Fixed Effects Panel Model with Concurrent Correlation

Open Live Script

This example shows how to perform panel data analysis using mvregress. First, a fixed effects model with concurrent correlation is fit by ordinary least squares (OLS) to some panel data. Then, the estimated error covariance matrix is used to get panel corrected standard errors for the regression coefficients.

Load Sample Data

Load the sample panel data.

load panelTbl

The panelTbl data set contains yearly observations on eight cities for 6 years. This is simulated data.

Define Variables

The first variable, Growth, measures economic growth (the response variable). The second and third variables are city and year indicators, respectively. The last variable, Employ, measures employment (the predictor variable).

y = panelTbl.Growth;
city = panelTbl.City;
year = panelTbl.Year;
x = panelTbl.Employ;

Plot Data Grouped by Category

To look for potential city-specific fixed effects, create a box plot of the response grouped by city.

figure
boxplot(y,city)
xlabel("City")

Box plot of the response grouped by city

The figure does not appear to show any systematic differences in the mean response among cities.

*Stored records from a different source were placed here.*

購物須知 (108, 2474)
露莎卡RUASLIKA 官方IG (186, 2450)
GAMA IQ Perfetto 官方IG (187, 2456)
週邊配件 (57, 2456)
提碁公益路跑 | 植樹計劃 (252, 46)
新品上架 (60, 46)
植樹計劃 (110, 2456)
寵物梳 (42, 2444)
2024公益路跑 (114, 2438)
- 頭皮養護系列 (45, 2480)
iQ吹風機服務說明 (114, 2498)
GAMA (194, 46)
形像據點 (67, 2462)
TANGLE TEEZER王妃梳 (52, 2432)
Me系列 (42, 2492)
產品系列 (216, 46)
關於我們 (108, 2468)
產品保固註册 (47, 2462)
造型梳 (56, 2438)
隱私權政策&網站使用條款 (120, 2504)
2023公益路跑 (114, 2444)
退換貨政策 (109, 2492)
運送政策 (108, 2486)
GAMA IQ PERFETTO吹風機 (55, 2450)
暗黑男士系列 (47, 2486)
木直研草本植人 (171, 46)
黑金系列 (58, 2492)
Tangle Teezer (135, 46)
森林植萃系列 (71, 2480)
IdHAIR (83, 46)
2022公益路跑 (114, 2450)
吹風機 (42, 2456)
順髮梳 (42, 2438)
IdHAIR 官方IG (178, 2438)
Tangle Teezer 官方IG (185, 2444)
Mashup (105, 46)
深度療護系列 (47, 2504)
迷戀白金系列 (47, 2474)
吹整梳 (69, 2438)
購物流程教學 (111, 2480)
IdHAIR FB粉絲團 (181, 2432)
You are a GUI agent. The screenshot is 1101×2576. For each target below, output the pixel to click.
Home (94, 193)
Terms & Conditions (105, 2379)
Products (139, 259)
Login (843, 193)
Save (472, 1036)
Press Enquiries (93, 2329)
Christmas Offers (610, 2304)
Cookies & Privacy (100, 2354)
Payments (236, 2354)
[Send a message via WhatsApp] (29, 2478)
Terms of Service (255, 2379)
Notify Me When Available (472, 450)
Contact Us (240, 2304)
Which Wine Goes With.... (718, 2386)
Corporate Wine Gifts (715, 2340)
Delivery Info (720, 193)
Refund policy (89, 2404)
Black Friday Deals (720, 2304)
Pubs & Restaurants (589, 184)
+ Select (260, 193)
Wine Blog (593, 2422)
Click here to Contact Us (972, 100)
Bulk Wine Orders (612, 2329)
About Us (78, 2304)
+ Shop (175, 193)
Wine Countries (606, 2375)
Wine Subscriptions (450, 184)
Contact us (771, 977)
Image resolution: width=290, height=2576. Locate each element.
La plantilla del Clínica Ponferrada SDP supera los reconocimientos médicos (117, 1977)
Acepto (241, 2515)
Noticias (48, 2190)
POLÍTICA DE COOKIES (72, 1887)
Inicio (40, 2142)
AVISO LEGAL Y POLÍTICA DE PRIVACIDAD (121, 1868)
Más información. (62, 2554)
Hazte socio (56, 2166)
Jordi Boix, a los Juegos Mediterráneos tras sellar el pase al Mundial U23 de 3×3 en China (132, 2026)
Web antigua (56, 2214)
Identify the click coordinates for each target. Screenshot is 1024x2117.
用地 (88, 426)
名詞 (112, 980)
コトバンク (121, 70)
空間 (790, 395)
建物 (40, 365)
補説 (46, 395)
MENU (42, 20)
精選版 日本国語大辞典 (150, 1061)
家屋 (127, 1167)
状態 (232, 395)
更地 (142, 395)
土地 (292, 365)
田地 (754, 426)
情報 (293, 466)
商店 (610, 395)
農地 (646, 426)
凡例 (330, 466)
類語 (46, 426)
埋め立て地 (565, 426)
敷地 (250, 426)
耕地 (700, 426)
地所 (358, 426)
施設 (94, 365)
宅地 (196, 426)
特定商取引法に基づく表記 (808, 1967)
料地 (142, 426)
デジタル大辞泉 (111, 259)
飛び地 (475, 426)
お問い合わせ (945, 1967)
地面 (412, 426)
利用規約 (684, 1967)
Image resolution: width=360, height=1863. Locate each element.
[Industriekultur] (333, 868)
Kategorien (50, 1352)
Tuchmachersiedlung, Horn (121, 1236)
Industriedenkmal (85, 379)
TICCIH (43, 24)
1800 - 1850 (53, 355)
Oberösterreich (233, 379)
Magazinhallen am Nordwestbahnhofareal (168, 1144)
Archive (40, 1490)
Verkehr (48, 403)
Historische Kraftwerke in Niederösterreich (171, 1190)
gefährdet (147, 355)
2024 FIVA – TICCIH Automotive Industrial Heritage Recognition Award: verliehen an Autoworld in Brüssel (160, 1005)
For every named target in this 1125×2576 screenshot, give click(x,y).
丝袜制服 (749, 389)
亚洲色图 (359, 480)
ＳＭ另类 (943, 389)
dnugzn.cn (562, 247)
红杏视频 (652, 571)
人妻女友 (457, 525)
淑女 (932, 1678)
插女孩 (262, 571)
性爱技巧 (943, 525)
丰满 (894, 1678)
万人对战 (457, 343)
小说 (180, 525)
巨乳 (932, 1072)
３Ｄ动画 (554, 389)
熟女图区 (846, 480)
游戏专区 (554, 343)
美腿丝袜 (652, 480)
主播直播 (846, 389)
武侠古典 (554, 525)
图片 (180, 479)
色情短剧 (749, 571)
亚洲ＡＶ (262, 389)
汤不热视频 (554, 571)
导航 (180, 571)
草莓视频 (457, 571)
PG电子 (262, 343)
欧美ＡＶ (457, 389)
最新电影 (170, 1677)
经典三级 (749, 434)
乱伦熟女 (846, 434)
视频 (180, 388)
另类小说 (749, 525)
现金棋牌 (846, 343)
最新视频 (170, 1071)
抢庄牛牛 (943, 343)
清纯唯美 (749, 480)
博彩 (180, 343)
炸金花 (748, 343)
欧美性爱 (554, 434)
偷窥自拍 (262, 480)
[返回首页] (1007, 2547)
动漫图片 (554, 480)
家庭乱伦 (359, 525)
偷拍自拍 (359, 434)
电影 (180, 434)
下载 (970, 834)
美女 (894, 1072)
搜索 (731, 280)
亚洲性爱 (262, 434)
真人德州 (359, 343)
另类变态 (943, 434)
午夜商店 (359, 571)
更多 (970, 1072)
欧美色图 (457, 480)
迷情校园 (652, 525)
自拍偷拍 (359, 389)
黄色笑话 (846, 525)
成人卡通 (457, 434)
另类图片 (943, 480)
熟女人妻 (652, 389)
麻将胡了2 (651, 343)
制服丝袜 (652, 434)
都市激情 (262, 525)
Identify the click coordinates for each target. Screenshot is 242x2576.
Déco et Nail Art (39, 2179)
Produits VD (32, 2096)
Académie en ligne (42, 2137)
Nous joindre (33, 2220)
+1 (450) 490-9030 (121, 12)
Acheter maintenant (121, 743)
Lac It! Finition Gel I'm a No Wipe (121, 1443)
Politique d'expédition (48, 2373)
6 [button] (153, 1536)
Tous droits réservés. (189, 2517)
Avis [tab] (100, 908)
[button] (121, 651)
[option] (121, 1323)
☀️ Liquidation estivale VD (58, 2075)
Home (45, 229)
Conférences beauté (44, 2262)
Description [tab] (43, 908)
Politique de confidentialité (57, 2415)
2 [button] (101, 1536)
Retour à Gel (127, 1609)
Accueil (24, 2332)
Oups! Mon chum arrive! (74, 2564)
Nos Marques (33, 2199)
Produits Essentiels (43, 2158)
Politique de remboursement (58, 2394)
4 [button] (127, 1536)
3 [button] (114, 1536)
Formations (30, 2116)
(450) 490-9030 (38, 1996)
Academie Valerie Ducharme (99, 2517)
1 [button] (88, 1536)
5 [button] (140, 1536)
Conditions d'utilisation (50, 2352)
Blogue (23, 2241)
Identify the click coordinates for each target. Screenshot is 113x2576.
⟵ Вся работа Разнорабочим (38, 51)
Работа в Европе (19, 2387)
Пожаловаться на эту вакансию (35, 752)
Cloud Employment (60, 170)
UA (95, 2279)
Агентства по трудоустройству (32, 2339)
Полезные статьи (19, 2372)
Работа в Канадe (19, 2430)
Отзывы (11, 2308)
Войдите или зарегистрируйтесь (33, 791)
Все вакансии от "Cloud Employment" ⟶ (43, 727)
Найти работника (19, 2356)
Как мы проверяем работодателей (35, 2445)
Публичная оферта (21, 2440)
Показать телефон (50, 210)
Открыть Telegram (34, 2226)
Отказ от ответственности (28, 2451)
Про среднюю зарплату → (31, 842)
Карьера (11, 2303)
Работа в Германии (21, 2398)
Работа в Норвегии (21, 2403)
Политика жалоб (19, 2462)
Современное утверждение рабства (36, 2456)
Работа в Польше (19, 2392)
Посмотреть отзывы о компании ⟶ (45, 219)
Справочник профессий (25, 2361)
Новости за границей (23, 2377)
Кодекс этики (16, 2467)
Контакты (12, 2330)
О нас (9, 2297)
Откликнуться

Plot Data Grouped by Different Category

To look for potential year-specific fixed effects, create a box plot of the response grouped by year.

figure
boxplot(y,year)
xlabel("Year")

Box plot of the response grouped by year

Some evidence of systematic differences in the mean response between years seems to exist.

Format Response Data

Let $y_{i j}$ denote the response for city $j = 1, . . ., d$ , in year $i = 1, . . ., n$ . Similarly, $x_{i j}$ is the corresponding value of the predictor variable. In this example, $n = 6$ and $d = 8$ .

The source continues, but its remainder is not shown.